• WORK INSTRUCTION
Please restate the lines shown below exactly, every one of them.

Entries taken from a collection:
##############################
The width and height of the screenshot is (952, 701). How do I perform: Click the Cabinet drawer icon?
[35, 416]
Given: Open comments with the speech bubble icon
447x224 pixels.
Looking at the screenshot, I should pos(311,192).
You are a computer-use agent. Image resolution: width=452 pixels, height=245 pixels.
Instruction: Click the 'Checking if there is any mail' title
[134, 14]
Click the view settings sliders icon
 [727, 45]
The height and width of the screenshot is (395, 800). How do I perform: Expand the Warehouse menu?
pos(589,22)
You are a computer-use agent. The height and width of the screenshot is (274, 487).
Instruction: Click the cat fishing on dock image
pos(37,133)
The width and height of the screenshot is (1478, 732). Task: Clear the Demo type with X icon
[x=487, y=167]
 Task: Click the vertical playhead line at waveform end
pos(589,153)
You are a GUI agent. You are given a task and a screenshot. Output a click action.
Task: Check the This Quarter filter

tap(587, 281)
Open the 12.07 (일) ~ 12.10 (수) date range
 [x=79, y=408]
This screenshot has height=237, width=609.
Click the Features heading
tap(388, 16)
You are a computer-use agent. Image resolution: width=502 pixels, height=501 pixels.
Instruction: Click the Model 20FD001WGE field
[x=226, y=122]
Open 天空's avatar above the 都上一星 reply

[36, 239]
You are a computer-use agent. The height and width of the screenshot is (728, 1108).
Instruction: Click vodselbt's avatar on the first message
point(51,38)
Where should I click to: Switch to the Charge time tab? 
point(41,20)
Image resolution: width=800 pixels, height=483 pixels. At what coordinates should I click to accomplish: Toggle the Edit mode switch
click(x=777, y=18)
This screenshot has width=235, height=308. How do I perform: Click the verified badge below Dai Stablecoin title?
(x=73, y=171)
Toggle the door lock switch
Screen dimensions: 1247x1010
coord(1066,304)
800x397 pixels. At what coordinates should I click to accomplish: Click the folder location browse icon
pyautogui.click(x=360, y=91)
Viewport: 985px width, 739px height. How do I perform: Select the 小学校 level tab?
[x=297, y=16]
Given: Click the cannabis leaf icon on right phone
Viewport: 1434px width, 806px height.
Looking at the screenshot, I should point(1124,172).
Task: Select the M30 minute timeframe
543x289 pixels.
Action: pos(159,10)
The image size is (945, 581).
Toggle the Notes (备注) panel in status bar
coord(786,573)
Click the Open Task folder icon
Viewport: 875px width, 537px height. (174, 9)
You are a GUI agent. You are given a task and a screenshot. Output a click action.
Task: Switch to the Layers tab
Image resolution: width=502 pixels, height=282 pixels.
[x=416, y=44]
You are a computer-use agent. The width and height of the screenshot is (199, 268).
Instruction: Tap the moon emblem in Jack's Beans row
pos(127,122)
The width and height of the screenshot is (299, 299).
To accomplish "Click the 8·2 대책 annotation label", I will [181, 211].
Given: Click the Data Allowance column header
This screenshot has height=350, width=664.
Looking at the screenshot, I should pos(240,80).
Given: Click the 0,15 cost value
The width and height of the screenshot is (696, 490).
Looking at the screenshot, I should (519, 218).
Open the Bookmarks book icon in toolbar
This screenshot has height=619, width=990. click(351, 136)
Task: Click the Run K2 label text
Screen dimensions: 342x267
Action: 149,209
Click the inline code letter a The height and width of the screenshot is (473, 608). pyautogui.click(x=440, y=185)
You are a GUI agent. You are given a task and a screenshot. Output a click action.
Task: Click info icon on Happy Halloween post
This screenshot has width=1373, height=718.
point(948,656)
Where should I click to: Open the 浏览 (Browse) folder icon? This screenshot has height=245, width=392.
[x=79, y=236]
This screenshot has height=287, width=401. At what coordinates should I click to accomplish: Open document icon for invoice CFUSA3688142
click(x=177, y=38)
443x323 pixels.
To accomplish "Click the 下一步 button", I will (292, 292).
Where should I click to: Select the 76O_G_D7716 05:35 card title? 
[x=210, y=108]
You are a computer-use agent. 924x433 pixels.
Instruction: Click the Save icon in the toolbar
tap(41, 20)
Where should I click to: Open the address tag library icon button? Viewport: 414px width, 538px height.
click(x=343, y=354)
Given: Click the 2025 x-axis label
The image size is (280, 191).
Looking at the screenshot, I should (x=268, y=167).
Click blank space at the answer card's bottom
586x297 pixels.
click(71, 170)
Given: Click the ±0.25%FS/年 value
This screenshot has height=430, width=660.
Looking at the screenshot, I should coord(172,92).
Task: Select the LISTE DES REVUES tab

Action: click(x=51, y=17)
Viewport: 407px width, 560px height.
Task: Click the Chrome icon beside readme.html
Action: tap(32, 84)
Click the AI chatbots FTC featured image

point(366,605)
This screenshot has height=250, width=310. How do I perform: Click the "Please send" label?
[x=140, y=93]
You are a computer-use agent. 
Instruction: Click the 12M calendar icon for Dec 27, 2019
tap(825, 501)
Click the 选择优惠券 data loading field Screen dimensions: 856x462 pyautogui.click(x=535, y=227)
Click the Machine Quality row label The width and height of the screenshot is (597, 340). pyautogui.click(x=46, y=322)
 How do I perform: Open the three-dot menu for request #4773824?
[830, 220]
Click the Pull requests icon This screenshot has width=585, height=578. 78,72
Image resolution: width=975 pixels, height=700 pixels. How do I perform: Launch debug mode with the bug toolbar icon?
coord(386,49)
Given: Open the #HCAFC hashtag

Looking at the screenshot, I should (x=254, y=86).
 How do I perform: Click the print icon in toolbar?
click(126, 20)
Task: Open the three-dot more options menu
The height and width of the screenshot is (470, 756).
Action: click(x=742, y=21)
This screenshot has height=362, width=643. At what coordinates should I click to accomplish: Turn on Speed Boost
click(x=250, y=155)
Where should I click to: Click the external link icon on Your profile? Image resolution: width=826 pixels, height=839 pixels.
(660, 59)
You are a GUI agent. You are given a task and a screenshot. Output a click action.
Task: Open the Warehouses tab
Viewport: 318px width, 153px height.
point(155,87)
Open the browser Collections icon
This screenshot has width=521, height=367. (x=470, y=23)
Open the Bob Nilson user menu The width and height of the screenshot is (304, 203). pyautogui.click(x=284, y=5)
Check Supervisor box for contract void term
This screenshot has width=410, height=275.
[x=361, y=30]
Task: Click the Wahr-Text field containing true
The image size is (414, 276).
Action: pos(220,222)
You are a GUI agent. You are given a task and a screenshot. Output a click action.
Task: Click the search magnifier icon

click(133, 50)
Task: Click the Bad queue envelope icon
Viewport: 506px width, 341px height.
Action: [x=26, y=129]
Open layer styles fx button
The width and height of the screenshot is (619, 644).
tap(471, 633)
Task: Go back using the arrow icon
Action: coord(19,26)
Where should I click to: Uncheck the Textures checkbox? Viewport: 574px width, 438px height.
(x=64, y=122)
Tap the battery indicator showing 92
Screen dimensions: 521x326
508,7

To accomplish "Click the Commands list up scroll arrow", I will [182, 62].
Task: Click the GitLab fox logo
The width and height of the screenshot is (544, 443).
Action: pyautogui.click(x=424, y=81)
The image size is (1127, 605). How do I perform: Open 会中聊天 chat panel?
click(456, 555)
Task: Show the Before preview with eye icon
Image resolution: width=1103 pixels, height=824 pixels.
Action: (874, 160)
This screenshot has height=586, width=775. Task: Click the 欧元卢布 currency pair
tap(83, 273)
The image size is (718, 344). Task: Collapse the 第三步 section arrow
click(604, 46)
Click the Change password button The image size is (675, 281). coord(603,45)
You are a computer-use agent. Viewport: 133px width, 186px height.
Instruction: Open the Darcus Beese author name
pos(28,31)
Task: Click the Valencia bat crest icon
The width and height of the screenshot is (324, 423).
##############################
• WORKED SOLUTION
The width and height of the screenshot is (952, 701). How do I perform: Click the Cabinet drawer icon?
[35, 416]
Given: Open comments with the speech bubble icon
447x224 pixels.
Looking at the screenshot, I should pos(311,192).
You are a computer-use agent. Image resolution: width=452 pixels, height=245 pixels.
Instruction: Click the 'Checking if there is any mail' title
[134, 14]
Click the view settings sliders icon
 [727, 45]
The height and width of the screenshot is (395, 800). How do I perform: Expand the Warehouse menu?
pos(589,22)
You are a computer-use agent. The height and width of the screenshot is (274, 487).
Instruction: Click the cat fishing on dock image
pos(37,133)
The width and height of the screenshot is (1478, 732). Task: Clear the Demo type with X icon
[x=487, y=167]
 Task: Click the vertical playhead line at waveform end
pos(589,153)
You are a GUI agent. You are given a task and a screenshot. Output a click action.
Task: Check the This Quarter filter

tap(587, 281)
Open the 12.07 (일) ~ 12.10 (수) date range
 [x=79, y=408]
This screenshot has height=237, width=609.
Click the Features heading
tap(388, 16)
You are a computer-use agent. Image resolution: width=502 pixels, height=501 pixels.
Instruction: Click the Model 20FD001WGE field
[x=226, y=122]
Open 天空's avatar above the 都上一星 reply

[36, 239]
You are a computer-use agent. The height and width of the screenshot is (728, 1108).
Instruction: Click vodselbt's avatar on the first message
point(51,38)
Where should I click to: Switch to the Charge time tab? 
point(41,20)
Image resolution: width=800 pixels, height=483 pixels. At what coordinates should I click to accomplish: Toggle the Edit mode switch
click(x=777, y=18)
This screenshot has width=235, height=308. How do I perform: Click the verified badge below Dai Stablecoin title?
(x=73, y=171)
Toggle the door lock switch
Screen dimensions: 1247x1010
coord(1066,304)
800x397 pixels. At what coordinates should I click to accomplish: Click the folder location browse icon
pyautogui.click(x=360, y=91)
Viewport: 985px width, 739px height. How do I perform: Select the 小学校 level tab?
[x=297, y=16]
Given: Click the cannabis leaf icon on right phone
Viewport: 1434px width, 806px height.
Looking at the screenshot, I should point(1124,172).
Task: Select the M30 minute timeframe
543x289 pixels.
Action: pos(159,10)
The image size is (945, 581).
Toggle the Notes (备注) panel in status bar
coord(786,573)
Click the Open Task folder icon
Viewport: 875px width, 537px height. (174, 9)
You are a GUI agent. You are given a task and a screenshot. Output a click action.
Task: Switch to the Layers tab
Image resolution: width=502 pixels, height=282 pixels.
[x=416, y=44]
You are a computer-use agent. The width and height of the screenshot is (199, 268).
Instruction: Tap the moon emblem in Jack's Beans row
pos(127,122)
The width and height of the screenshot is (299, 299).
To accomplish "Click the 8·2 대책 annotation label", I will [181, 211].
Given: Click the Data Allowance column header
This screenshot has height=350, width=664.
Looking at the screenshot, I should pos(240,80).
Given: Click the 0,15 cost value
The width and height of the screenshot is (696, 490).
Looking at the screenshot, I should (519, 218).
Open the Bookmarks book icon in toolbar
This screenshot has height=619, width=990. click(351, 136)
Task: Click the Run K2 label text
Screen dimensions: 342x267
Action: 149,209
Click the inline code letter a The height and width of the screenshot is (473, 608). pyautogui.click(x=440, y=185)
You are a GUI agent. You are given a task and a screenshot. Output a click action.
Task: Click info icon on Happy Halloween post
This screenshot has width=1373, height=718.
point(948,656)
Where should I click to: Open the 浏览 (Browse) folder icon? This screenshot has height=245, width=392.
[x=79, y=236]
This screenshot has height=287, width=401. At what coordinates should I click to accomplish: Open document icon for invoice CFUSA3688142
click(x=177, y=38)
443x323 pixels.
To accomplish "Click the 下一步 button", I will (292, 292).
Where should I click to: Select the 76O_G_D7716 05:35 card title? 
[x=210, y=108]
You are a computer-use agent. 924x433 pixels.
Instruction: Click the Save icon in the toolbar
tap(41, 20)
Where should I click to: Open the address tag library icon button? Viewport: 414px width, 538px height.
click(x=343, y=354)
Given: Click the 2025 x-axis label
The image size is (280, 191).
Looking at the screenshot, I should (x=268, y=167).
Click blank space at the answer card's bottom
586x297 pixels.
click(71, 170)
Given: Click the ±0.25%FS/年 value
This screenshot has height=430, width=660.
Looking at the screenshot, I should coord(172,92).
Task: Select the LISTE DES REVUES tab

Action: click(x=51, y=17)
Viewport: 407px width, 560px height.
Task: Click the Chrome icon beside readme.html
Action: tap(32, 84)
Click the AI chatbots FTC featured image

point(366,605)
This screenshot has height=250, width=310. How do I perform: Click the "Please send" label?
[x=140, y=93]
You are a computer-use agent. 
Instruction: Click the 12M calendar icon for Dec 27, 2019
tap(825, 501)
Click the 选择优惠券 data loading field Screen dimensions: 856x462 pyautogui.click(x=535, y=227)
Click the Machine Quality row label The width and height of the screenshot is (597, 340). pyautogui.click(x=46, y=322)
 How do I perform: Open the three-dot menu for request #4773824?
[830, 220]
Click the Pull requests icon This screenshot has width=585, height=578. 78,72
Image resolution: width=975 pixels, height=700 pixels. How do I perform: Launch debug mode with the bug toolbar icon?
coord(386,49)
Given: Open the #HCAFC hashtag

Looking at the screenshot, I should (x=254, y=86).
 How do I perform: Click the print icon in toolbar?
click(126, 20)
Task: Open the three-dot more options menu
The height and width of the screenshot is (470, 756).
Action: click(x=742, y=21)
This screenshot has height=362, width=643. At what coordinates should I click to accomplish: Turn on Speed Boost
click(x=250, y=155)
Where should I click to: Click the external link icon on Your profile? Image resolution: width=826 pixels, height=839 pixels.
(660, 59)
You are a GUI agent. You are given a task and a screenshot. Output a click action.
Task: Open the Warehouses tab
Viewport: 318px width, 153px height.
point(155,87)
Open the browser Collections icon
This screenshot has width=521, height=367. (x=470, y=23)
Open the Bob Nilson user menu The width and height of the screenshot is (304, 203). pyautogui.click(x=284, y=5)
Check Supervisor box for contract void term
This screenshot has width=410, height=275.
[x=361, y=30]
Task: Click the Wahr-Text field containing true
The image size is (414, 276).
Action: pos(220,222)
You are a GUI agent. You are given a task and a screenshot. Output a click action.
Task: Click the search magnifier icon

click(133, 50)
Task: Click the Bad queue envelope icon
Viewport: 506px width, 341px height.
Action: [x=26, y=129]
Open layer styles fx button
The width and height of the screenshot is (619, 644).
tap(471, 633)
Task: Go back using the arrow icon
Action: coord(19,26)
Where should I click to: Uncheck the Textures checkbox? Viewport: 574px width, 438px height.
(x=64, y=122)
Tap the battery indicator showing 92
Screen dimensions: 521x326
508,7

To accomplish "Click the Commands list up scroll arrow", I will [182, 62].
Task: Click the GitLab fox logo
The width and height of the screenshot is (544, 443).
Action: pyautogui.click(x=424, y=81)
The image size is (1127, 605). How do I perform: Open 会中聊天 chat panel?
click(456, 555)
Task: Show the Before preview with eye icon
Image resolution: width=1103 pixels, height=824 pixels.
Action: (874, 160)
This screenshot has height=586, width=775. Task: Click the 欧元卢布 currency pair
tap(83, 273)
The image size is (718, 344). Task: Collapse the 第三步 section arrow
click(604, 46)
Click the Change password button The image size is (675, 281). coord(603,45)
You are a computer-use agent. Viewport: 133px width, 186px height.
Instruction: Open the Darcus Beese author name
pos(28,31)
Task: Click the Valencia bat crest icon
The width and height of the screenshot is (324, 423).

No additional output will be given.